Thursday, 10 February 2011

'Road to freedom' letter to Azerbaijanis in Iran

Sabir Rustamkhanli, MP and co-chair of the World Azerbaijani Congress, has written an impassioned letter to ethnic Azerbaijani Turks living in Iran.

The letter is entitled "The road to freedom passes through the honour of every compatriot (Letter to the South)", the World Azerbaijani Congress press service told APA.
The ethnically-Azerbaijani populated regions of northwestern Iran are often referred to in the Azerbaijan Republic as Southern Azerbaijan or the South

Rustamkhanli's letter looks back at how the Azerbaijani people were divided between two empires after the wars between the Qajar (Iranian) and Russian empires, which ended in the sign of the Gulustan and Turkmanchay treaties in the first half of the 19th century.

"This political division can never separate us; we speak the same dialect, suffer the same hardships, sing the same songs, shed the same tears," said the letter from Rustamkhanli, who is also a poet.
"In the 1820s, with the help of the great powers who wanted to divide the Turkic world, Iran's millennium of Turkic government was overthrown and handed to the Persians. Nevertheless, 35 million Turks live in the country called Iran and nearly 10 million in the Azerbaijan Republic. In the past 1,000 years it is us, the Azerbaijani Turks, who made Iran into a great state, the Seljuk, Atabay, Qaraqoyunlu, Agqoyunlu and Safavid states were ours."

Noting the violation of human rights in Iran, Sabir Rustamkhanli said in the letter that tyranny and injustice would not last until judgment day: "The fate of Iraq, Afghanistan shows that it is ridiculous, and even treacherous, to stand aside and expect happiness and democracy.
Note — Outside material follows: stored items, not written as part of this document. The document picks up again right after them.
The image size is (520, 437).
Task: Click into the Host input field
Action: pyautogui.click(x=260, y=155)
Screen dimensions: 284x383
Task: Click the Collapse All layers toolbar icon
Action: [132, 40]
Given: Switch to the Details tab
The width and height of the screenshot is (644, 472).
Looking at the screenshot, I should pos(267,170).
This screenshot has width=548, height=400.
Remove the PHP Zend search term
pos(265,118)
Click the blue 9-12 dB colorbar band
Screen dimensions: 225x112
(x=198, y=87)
But despotism, tyranny, illegality, the violation of national and human rights that prevail in Muslim countries, led by emirs, shahs, kings, ayatollahs, presidents and prime ministers, will end one day! We believe that we will liberate our lands from Armenian occupation and establish on our historical territories a United, Free, Developed Azerbaijan!"

The letter condemns close relations between Iran and Armenia and calls on Azerbaijani Turks to oppose them. "A country that describes itself as an Islamic republic has been nursing the Christian, terrorist state of Armenia for 22 years and providing it with assistance."
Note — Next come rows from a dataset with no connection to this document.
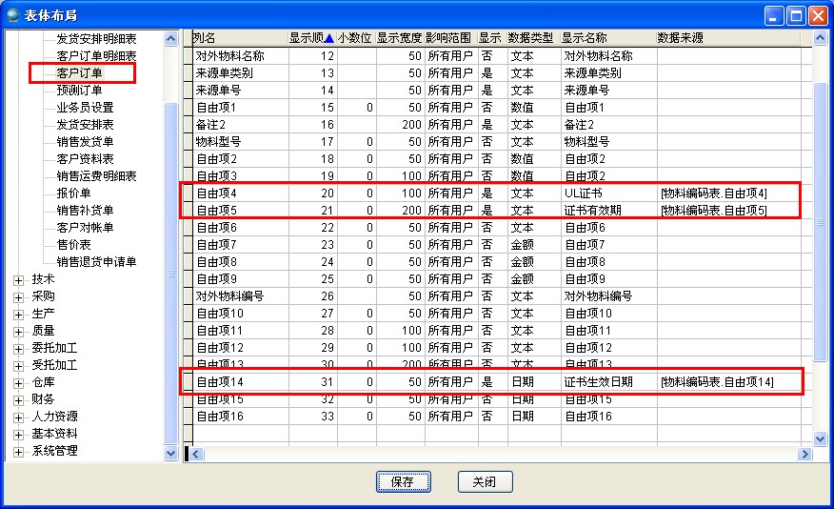Sort by 显示顺 column header

coord(310,38)
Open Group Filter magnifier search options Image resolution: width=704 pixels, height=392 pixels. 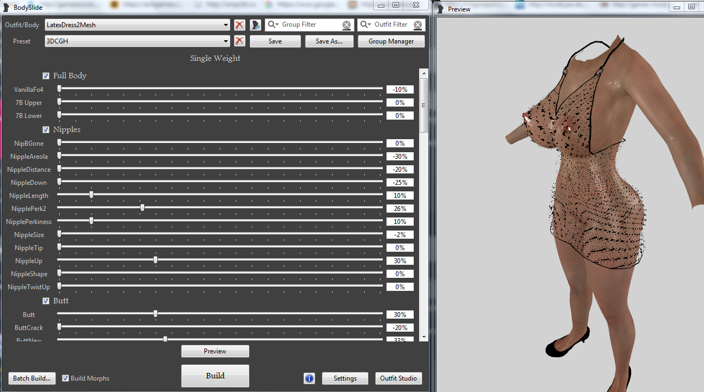tap(273, 25)
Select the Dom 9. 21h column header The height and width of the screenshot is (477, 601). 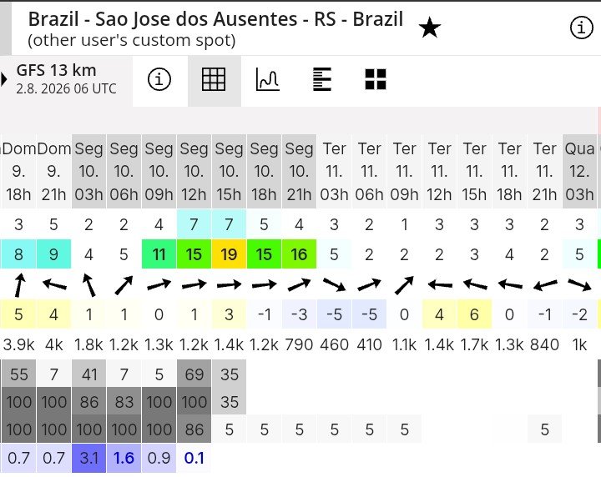click(53, 172)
The two South Caucasus countries fought a bitter war over Armenia's claims on the Azerbaijani territory of Nagorno-Karabakh. The war ended with a cease-fire in 1994 but no long-term peace deal. Armenian armed forces occupy a swathe of Azerbaijani territory, including the Nagorno-Karabakh region and seven surrounding districts.

The World Azerbaijani Congress held a picket outside the Iranian embassy in Baku on Wednesday to protest at what it sees as Iranian support for Armenia and the country's failure to uphold Muslim solidarity.